Consider the electrochemical cell below, which was initially constructed of two 1.0 L solutions of equal concentration, one of Pb+2 and the other with Sn+2. The electrochemical cell reached equilibrium after 0.40 moles of electrons had been transferred.
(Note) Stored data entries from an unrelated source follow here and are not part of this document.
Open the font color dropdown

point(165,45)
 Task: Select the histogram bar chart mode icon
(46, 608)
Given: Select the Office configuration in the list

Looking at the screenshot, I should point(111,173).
If the Kc value for the reaction is 2.2, what was the initial concentration of the lead and tin solutions?
Sn (s) + Pb+2 (aq) --> Sn+2 (aq) + Pb (s)
Sn(s) + Pb2+ (aq) <---> Sn2+ (aq) + Pb (s)
Given 0.4 moles of electrons transferred
For the reaction 2 electrons transferred per 1 atom ( Pb2+ reduction to Pb takes 2electrons)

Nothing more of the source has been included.